__The exercise__. Rewrite the stretch of the blog post from "I was just struck" through "His plans are.", swapping "Satan" for "the devil".

Monday, April 26, 2010

Part Two

Okay, this long story is getting really looooong. Lemme try to finish up by giving the highlights.

After Johnny left, my world kinda fell apart. What I knew and the person that I was all changed at once. I got into a relationship that was emotionally, physically, and spiritually detrimental to me. But even in the midst of all that, God called my name again. I don't know how long the relationship with that guy went on before this, but I do remember a particular day very clearly. I was riding in the car with my mom and "Jesus, Lover of My Soul" came on the radio. I always used to describe that as my song with God. That was "our song". When I heard it, I knew it was time for me to return to Him. And that day was the beginning of coming back to who I really am.

When Scott came to our church, I was still working my way back to that fearless, "Jesus freak girl" from high school. I had determined when Brother Johnny left that I would never be that close to a youth pastor again, because it hurt so much when they left. I think I fell even harder for Scott and Laura than I had for Johnny and Sheri...but I digress. I was having some "relationship troubles" with whichever guy it was that I was dating at the time (sad that something that was important at the time really isn't now). The important thing was, this guy and I were struggling with our relationship. And I went to Scott about it. I don't remember exactly what he said to me, but I do remember him talking about our purpose and about what our lives are really supposed to be about. I didn't understand everything that he said because he was so on a different spiritual level than I was. But I was intrigued and inspired by what he said. Shortly thereafter, I broke off the relationship and began really seeking after God. I began working for Scott and Laura, getting very involved in ministry at the church, and figuring out who God wanted me to be. (Also, beginning in my high school years, Daniel and I were friends. He was always there for me. Satan tried to come in between that relationship many times, and almost succeeded a few times. But God had bigger plans for us.)

I was just struck today by how many times God rescued me...how many times I should have lost it all. How many times Satan tried to "derail" me, and couldn't. He still tries it. He just tried when Scott passed away. He also tried when I lost my job. He tried to get me to lose hope, lose faith, and turn my back on God. He has tried to destroy me so many times because he knows that God has great plans for me. But each time he tries to come against me, it's just like the Bible says, "the Spirit of the Lord raises up a standard against him". God may let him try and test me, but he won't allow him to take me out spiritually. God will finish the good work He began in me. I can't wait to see what His plans are.

__Raw data__.
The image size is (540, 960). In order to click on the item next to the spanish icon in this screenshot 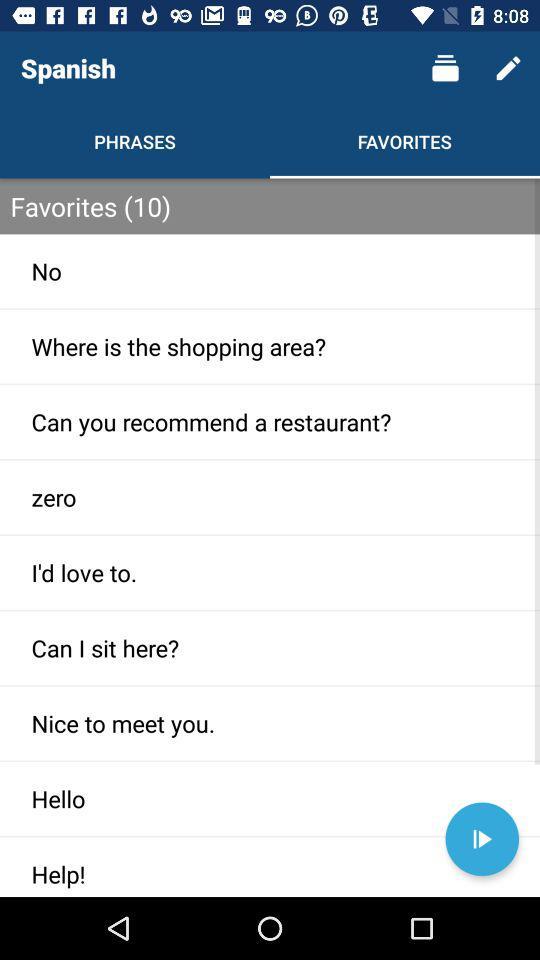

__Expected answer__.
I was just struck today by how many times God rescued me...how many times I should have lost it all. How many times the devil tried to "derail" me, and couldn't. He still tries it. He just tried when Scott passed away. He also tried when I lost my job. He tried to get me to lose hope, lose faith, and turn my back on God. He has tried to destroy me so many times because he knows that God has great plans for me. But each time he tries to come against me, it's just like the Bible says, "the Spirit of the Lord raises up a standard against him". God may let him try and test me, but he won't allow him to take me out spiritually. God will finish the good work He began in me. I can't wait to see what His plans are.